Exercise directions →
Count the lines in the rows below that contain the string "button", matching case exactly, and give only the number.

Data section →

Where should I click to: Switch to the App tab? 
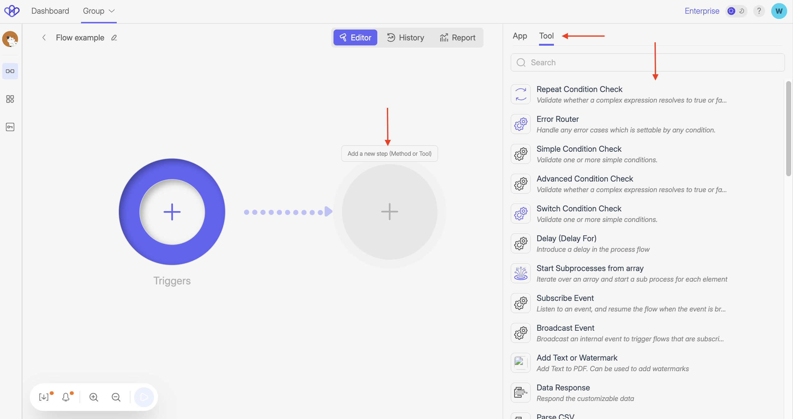click(519, 36)
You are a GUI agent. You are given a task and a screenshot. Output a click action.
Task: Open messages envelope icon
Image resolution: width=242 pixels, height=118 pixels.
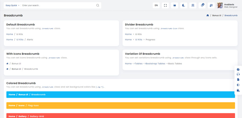coord(211,5)
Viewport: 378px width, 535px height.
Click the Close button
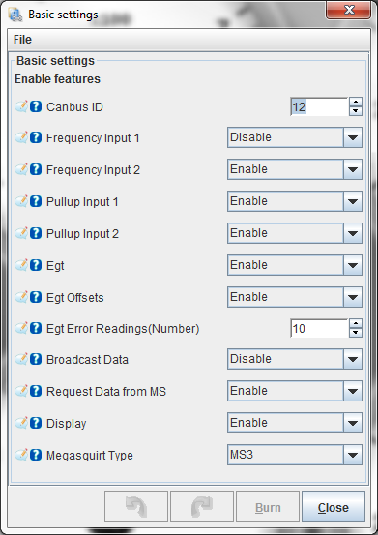click(334, 507)
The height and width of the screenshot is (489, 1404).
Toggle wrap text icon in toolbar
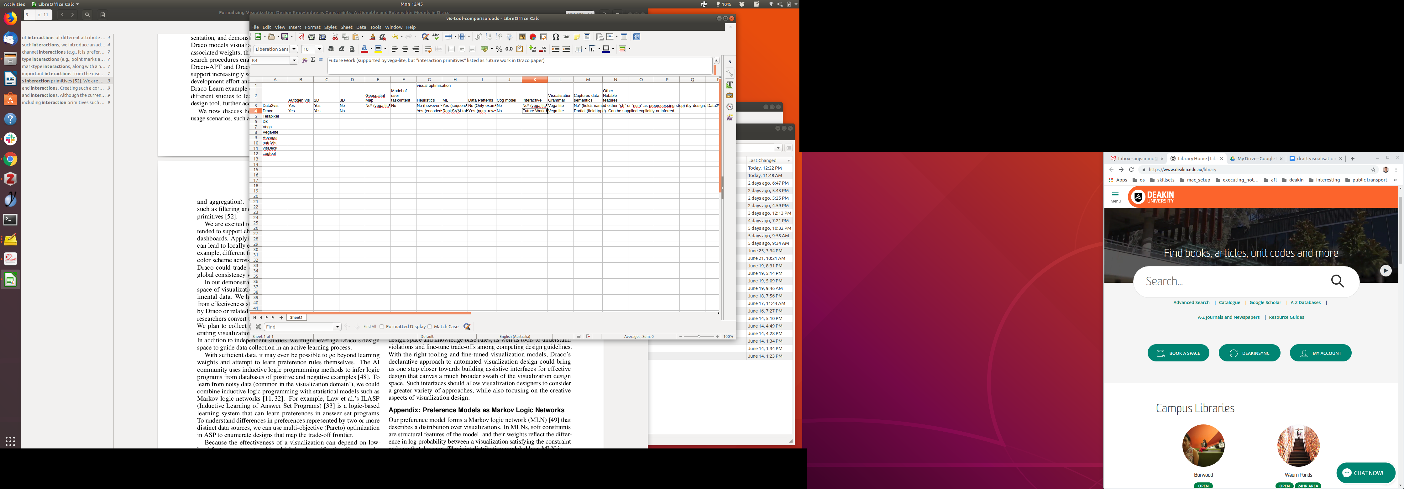pyautogui.click(x=428, y=49)
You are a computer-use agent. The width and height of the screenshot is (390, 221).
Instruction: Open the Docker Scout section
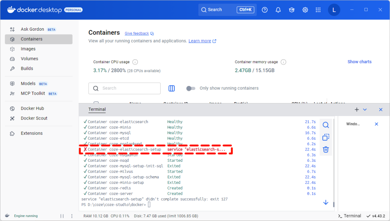pyautogui.click(x=34, y=118)
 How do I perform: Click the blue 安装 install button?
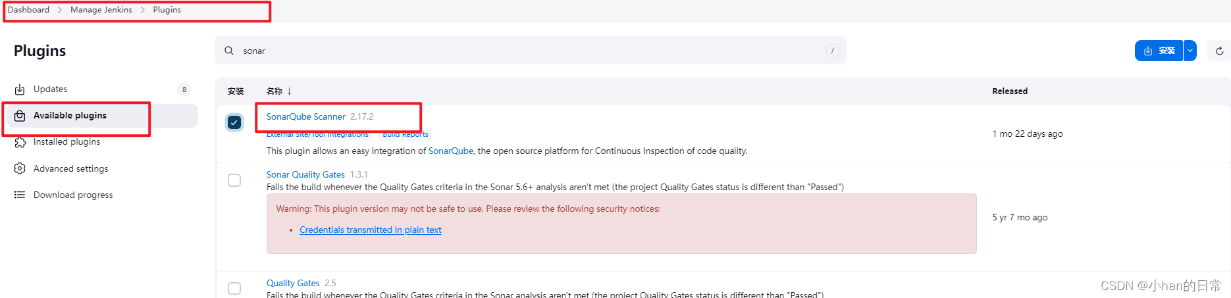coord(1159,51)
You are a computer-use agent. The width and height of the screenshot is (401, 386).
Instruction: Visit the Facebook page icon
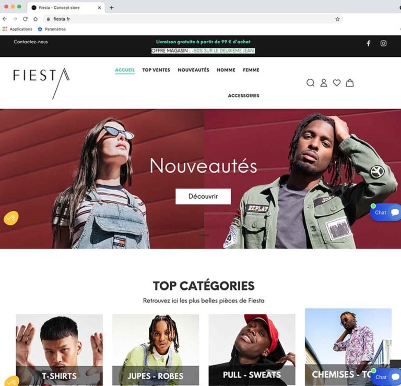pyautogui.click(x=369, y=43)
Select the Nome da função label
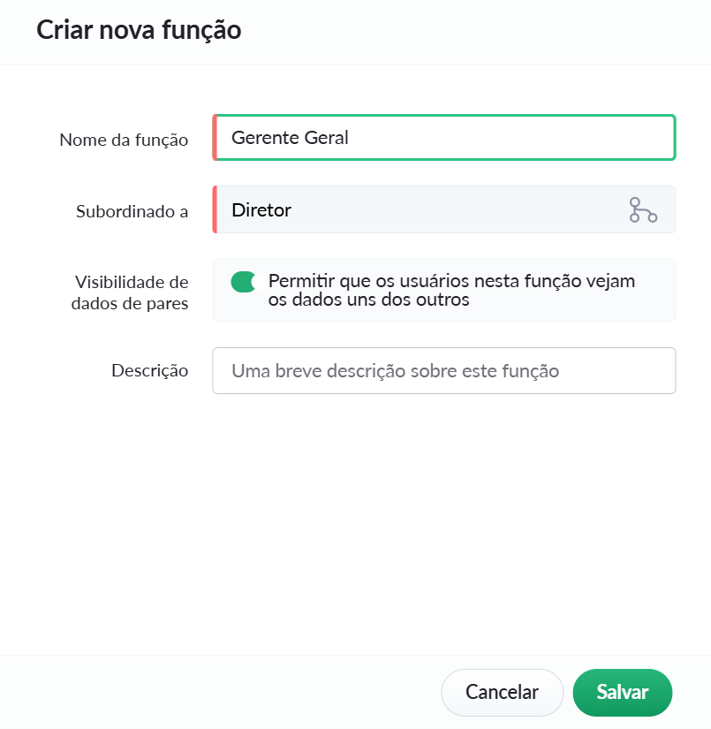Image resolution: width=711 pixels, height=729 pixels. point(124,140)
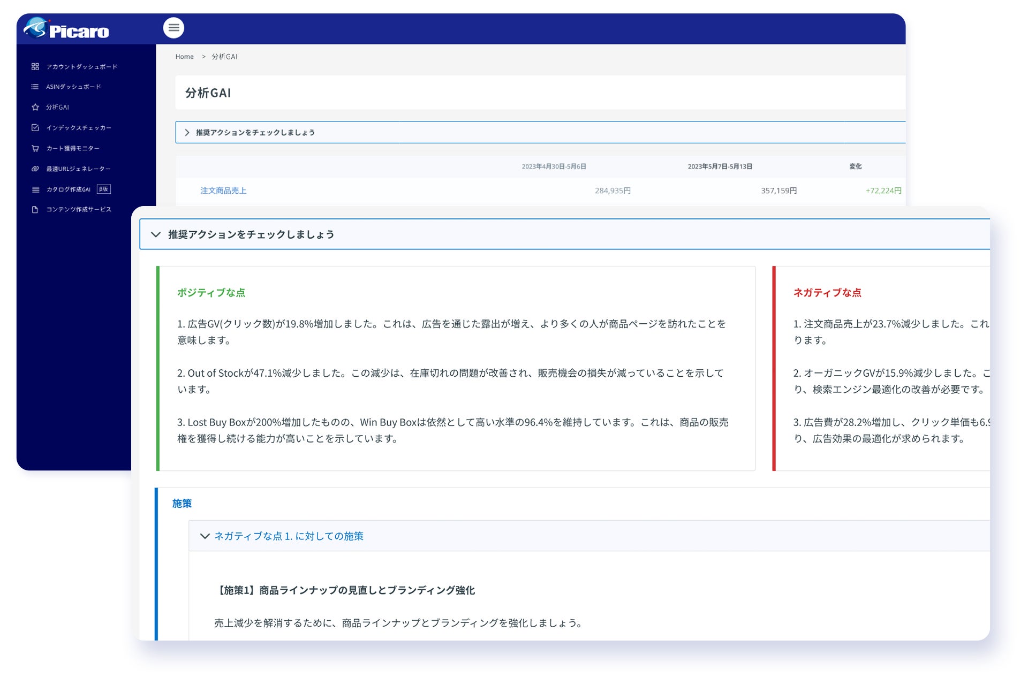This screenshot has width=1028, height=685.
Task: Click the index checker checkbox icon
Action: point(35,128)
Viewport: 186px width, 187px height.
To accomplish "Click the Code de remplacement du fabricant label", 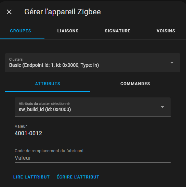I will 49,151.
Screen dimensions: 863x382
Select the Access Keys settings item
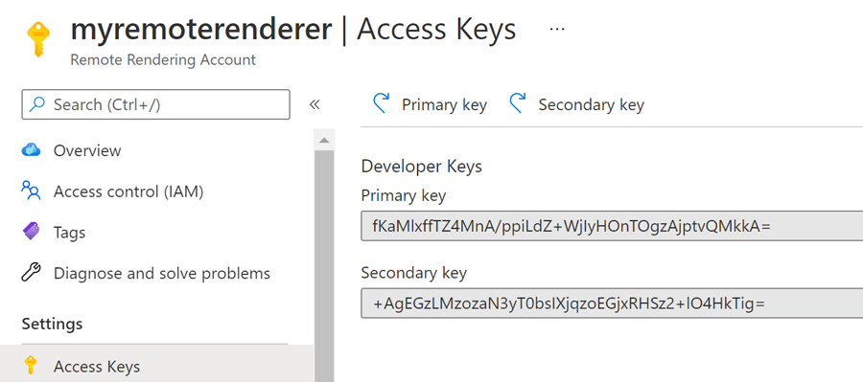(157, 366)
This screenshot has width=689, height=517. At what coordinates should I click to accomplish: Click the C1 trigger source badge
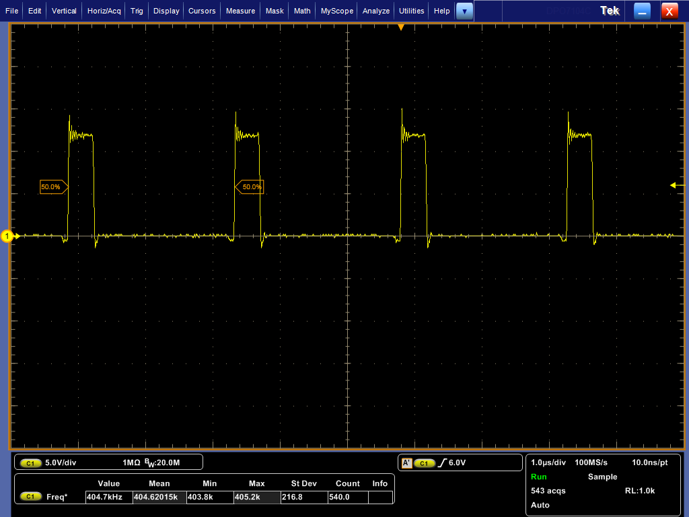424,463
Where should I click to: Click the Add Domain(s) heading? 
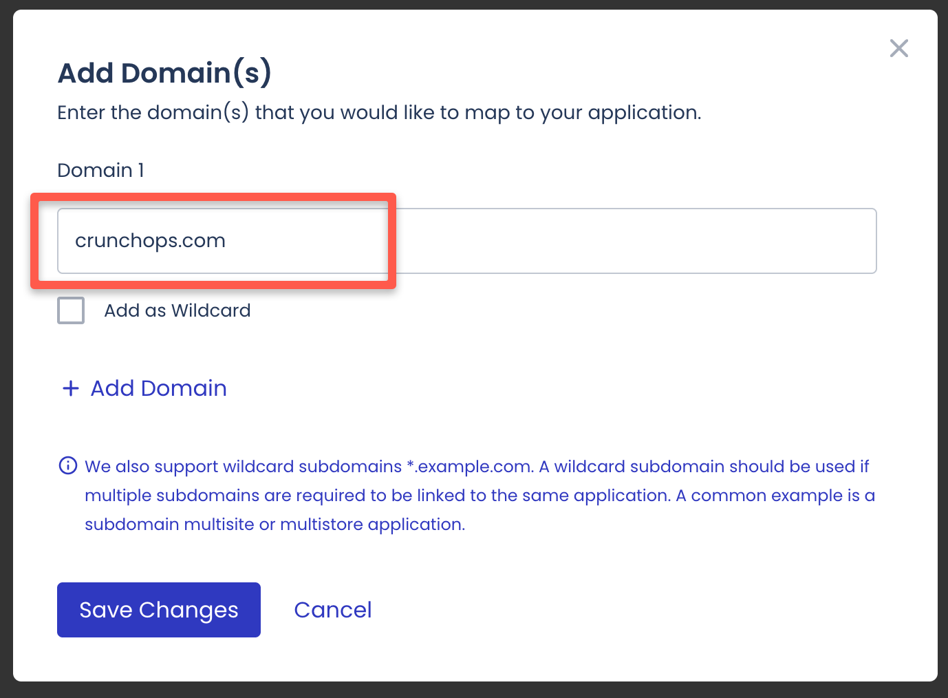click(x=164, y=72)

Solution for this task →
2